Robert L. Fischman, What is Natural Resources Law?  Professor Fischman is a Professor of Law at the University of Indiana School of Law, where he teaches environmental law and administrative law.  He graduated summa cum laude in Geological and Geophysical Sciences from Princeton University, and received his law and master’s degrees simultaneously from the University of Michigan School of Law and the University of Michigan School of Natural Resources, respectively.  After law school, Professor Fischman served as the Natural Resources Program Director and Staff Attorney for the Environmental Law Institute in Washington, D.C.  As a law professor, he has been a Visiting Professor in the environmental law programs at Vermont Law School and Lewis and Clark Law School and has taught at the University of Wyoming College of Law.  He is a prolific scholar who has written on subjects such as public lands management, endangered species recovery, biological diversity protection, environmental impact analysis, global climate change, administrative appeals, and property interests.  His most recent work is as a co-author (with Greg Coggins, Charles Wilkinson, and John Leshy) of Federal Public Land and Resources Law (6th ed. forthcoming 2007)

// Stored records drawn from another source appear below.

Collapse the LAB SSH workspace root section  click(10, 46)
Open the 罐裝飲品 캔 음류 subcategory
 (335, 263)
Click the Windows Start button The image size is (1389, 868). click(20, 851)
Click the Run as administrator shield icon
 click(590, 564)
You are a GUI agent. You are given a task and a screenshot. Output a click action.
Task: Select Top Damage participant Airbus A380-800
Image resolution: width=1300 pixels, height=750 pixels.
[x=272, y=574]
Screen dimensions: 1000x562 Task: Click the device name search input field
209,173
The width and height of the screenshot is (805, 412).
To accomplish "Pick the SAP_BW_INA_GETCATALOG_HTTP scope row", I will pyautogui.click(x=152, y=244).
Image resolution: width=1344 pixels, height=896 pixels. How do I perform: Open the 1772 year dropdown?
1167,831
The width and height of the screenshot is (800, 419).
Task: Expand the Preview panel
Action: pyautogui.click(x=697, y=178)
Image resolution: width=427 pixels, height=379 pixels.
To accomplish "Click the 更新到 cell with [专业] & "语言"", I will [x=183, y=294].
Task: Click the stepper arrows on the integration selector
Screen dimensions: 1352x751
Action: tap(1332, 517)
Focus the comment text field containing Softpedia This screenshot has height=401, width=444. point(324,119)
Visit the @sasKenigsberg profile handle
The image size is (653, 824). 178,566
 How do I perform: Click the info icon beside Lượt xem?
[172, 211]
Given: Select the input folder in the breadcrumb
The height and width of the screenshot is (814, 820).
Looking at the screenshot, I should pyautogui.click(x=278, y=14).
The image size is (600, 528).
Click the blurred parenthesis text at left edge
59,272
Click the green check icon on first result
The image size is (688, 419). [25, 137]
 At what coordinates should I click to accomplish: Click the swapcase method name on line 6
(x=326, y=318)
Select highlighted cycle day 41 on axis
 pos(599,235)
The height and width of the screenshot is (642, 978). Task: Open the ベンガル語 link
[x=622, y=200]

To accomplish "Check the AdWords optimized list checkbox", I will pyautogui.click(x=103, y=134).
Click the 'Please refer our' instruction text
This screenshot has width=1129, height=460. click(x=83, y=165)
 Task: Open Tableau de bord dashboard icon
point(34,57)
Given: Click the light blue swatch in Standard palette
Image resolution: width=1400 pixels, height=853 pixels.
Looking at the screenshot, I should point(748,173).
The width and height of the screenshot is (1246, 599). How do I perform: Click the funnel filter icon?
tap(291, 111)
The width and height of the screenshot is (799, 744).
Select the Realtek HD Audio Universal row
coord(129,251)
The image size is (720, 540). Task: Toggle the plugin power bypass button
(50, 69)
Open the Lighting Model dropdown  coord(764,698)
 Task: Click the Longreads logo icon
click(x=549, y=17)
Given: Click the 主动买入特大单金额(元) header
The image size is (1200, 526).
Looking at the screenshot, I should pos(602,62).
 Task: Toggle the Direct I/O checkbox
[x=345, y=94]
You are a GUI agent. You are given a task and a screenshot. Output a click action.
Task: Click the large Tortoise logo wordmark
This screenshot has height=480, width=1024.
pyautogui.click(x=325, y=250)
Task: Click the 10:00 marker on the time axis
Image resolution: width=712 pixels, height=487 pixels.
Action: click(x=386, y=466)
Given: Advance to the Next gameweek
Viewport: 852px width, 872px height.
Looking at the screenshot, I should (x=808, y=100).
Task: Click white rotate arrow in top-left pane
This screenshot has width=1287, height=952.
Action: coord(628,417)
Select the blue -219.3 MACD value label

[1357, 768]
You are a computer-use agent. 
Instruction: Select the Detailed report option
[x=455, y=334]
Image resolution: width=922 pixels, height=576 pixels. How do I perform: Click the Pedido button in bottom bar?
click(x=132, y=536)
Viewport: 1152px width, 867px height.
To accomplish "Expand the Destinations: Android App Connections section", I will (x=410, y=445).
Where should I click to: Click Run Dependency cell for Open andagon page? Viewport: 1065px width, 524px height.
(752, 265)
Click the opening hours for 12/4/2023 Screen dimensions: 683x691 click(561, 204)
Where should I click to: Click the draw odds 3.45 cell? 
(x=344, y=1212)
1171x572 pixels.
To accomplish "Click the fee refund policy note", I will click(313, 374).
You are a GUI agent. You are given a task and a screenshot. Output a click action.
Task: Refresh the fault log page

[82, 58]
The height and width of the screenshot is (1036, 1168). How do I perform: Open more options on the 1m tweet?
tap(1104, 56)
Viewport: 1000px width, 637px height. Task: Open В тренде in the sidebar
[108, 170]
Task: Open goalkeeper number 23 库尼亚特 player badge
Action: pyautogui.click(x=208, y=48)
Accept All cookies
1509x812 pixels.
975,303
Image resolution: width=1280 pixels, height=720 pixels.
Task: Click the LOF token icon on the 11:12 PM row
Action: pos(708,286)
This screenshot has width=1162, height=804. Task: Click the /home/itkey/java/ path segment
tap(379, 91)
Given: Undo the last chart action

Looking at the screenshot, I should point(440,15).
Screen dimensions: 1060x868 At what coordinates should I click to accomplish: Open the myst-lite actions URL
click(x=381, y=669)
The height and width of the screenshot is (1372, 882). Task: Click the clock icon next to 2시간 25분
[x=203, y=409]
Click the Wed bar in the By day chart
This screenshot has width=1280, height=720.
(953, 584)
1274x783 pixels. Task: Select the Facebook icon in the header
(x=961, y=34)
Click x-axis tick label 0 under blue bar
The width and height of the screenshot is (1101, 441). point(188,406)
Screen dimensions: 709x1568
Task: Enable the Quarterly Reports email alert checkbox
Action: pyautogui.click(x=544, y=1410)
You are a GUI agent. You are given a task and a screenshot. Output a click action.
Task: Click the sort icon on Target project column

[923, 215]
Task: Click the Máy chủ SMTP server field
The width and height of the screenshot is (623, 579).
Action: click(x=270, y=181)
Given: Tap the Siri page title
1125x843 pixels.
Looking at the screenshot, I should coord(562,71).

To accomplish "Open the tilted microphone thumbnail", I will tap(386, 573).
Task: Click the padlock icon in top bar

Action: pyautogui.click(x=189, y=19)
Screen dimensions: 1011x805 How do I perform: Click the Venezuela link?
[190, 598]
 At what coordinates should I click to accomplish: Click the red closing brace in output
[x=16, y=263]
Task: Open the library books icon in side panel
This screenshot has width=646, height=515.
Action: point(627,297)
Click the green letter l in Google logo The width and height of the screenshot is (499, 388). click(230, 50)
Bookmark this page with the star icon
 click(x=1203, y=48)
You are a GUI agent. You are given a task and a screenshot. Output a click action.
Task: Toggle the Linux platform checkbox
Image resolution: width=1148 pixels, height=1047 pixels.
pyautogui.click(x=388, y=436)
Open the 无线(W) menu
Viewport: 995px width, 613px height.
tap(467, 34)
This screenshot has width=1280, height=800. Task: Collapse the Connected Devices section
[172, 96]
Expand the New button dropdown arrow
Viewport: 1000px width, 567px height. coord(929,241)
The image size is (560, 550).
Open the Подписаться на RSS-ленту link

Sarah Krakoff, Keeping an Eye on the Golden Snitch: Implications of the Interdisciplinary Approach in the Fourth Generation of Natural Resources Law Casebooks.  Professor Krakoff is an Associate Professor of Law at the University of Colorado Law School.  She holds a J.D. from the University of California, Berkeley, and a B.A. from Yale University, where she graduated cum laude.  After law school, she clerked for Judge Warren J. Ferguson of the U.S. Circuit Court of Appeals for the Ninth Circuit.  Before joining the faculty at the University of Colorado in 1996, Professor Krakoff spent three years living and working on the Navajo Nation as the founder and director of the DNA’s Youth Law Project in Tuba City, Arizona.  Her scholarship focuses on Indian law and natural resources issues.  Her current projects include two books that examine the social, legal, philosophical, and environmental consequences of outdoor recreation.